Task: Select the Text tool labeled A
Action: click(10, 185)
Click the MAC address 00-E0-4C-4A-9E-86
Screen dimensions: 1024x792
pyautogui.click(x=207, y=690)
■ ■ ■ ■ ■
● Goal
Copy every line from the one containing "Click the MAC address 00-E0-4C-4A-9E-86" through the final line of the rows, both included, without changing a character.

● The completed task
Click the MAC address 00-E0-4C-4A-9E-86
Screen dimensions: 1024x792
pyautogui.click(x=207, y=690)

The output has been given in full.